◆ Source:
□ □ □ □

Aside from your usual blockbuster NBA news, sneaker deals are also now part of today’s biggest headlines in sports. Reports of which brand a prospect or a sneaker free agent would sign are finally making huge waves throughout the league.
Gone are the days where media outlets don’t care much about what shoe NBA stars would lace up for the season. After all, such deals took on bigger importance when sneaker brands started to build their own empires.
Known as the big three, Nike, adidas, and Under Armour are the most prominent brands in the league. Most of the biggest names in the NBA are signed with either one of these three.
However, other brands such as Puma, Anta, Li-ning and Peak, to name a few, are starting to catch up. These unheralded brands began to lure big names into their nest after staying with one of the big three at some point.
Sneaker deals are like signing with an NBA team: there must be something appealing that suitors have to offer. While the most common bait is the contract amount and royalties, there are also some other factors to consider when signing a sneaker deal.
Moreover, there is a hierarchy of contracts that sneaker companies look into whenever they are luring NBA players into their umbrella. With that being said, here are some known sneaker deals in the NBA.
Rookies are usually signed to a sneaker deal briefly after the NBA draft. The main reason is that sneaker companies would like to assess the potential signees by their draft order and the market they landed before inking them to a deal.
But in rare cases, players ink deals even before the draft, just like when the late great Kobe Bryant was signed by adidas in 1996.
However, some prospects, like Damian Lillard in 2012, decide to hit the court first and establish their name in the league before deciding on what brand to lace up. While this is rather a risky move, it is not a bad gamble either, especially in the case of Lillard, who inked a lucrative deal with adidas shortly after.
Moreover, just like how skeptic teams are when calling a player’s name during the draft, sneaker companies are also critical when signing one. Brands also project the prospects’ potential career and marketability before betting their chips on them.
Therefore, rookies who land higher on the board or get drafted by bigger markets would probably be offered heftier contracts, which are typically four to five years long. So unless players turn into stars, getting a lucrative sneaker contract extension is somewhat improbable.
But to top all of these, sneaker brands, just like NBA teams, are bound to commit mistakes and make miscalculations with their projections.

□ □ □ □

◆ Entries:

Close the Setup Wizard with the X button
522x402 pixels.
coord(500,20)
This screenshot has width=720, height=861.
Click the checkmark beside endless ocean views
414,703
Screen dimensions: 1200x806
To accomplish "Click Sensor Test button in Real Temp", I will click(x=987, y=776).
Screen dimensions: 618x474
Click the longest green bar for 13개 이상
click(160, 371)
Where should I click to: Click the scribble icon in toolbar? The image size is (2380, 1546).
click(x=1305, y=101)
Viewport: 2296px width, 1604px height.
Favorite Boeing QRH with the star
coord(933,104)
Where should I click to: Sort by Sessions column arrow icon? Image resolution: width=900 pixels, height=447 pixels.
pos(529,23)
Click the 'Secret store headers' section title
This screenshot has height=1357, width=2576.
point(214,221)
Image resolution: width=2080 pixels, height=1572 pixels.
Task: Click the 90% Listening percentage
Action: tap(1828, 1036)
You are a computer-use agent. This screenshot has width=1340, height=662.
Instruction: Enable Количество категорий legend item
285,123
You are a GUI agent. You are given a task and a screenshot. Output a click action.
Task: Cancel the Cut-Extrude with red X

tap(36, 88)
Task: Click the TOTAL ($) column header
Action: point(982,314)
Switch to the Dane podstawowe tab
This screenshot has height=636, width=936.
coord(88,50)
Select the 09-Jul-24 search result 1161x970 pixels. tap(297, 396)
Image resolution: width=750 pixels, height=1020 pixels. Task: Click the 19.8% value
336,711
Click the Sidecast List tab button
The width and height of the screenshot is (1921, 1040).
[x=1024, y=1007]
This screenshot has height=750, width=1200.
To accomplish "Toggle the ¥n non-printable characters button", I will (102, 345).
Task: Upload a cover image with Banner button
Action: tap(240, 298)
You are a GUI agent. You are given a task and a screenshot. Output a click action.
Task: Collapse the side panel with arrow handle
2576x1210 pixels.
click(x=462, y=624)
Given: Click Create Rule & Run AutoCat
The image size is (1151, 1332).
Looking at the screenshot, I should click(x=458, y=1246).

□ □ □ □

◆ Requirement 1:
Which brands does the article on NBA sneaker deals identify as the big three?
◆ Requirement 2:
Output the passage of the article on NBA sneaker deals, starting at "Moreover, just like" and ending at "is somewhat improbable.".
The listing was drawn from a separate source, unrelated to the article on NBA sneaker deals.

◆ Correct response 1:
Nike, adidas, and Under Armour.

◆ Correct response 2:
Moreover, just like how skeptic teams are when calling a player’s name during the draft, sneaker companies are also critical when signing one. Brands also project the prospects’ potential career and marketability before betting their chips on them.
Therefore, rookies who land higher on the board or get drafted by bigger markets would probably be offered heftier contracts, which are typically four to five years long. So unless players turn into stars, getting a lucrative sneaker contract extension is somewhat improbable.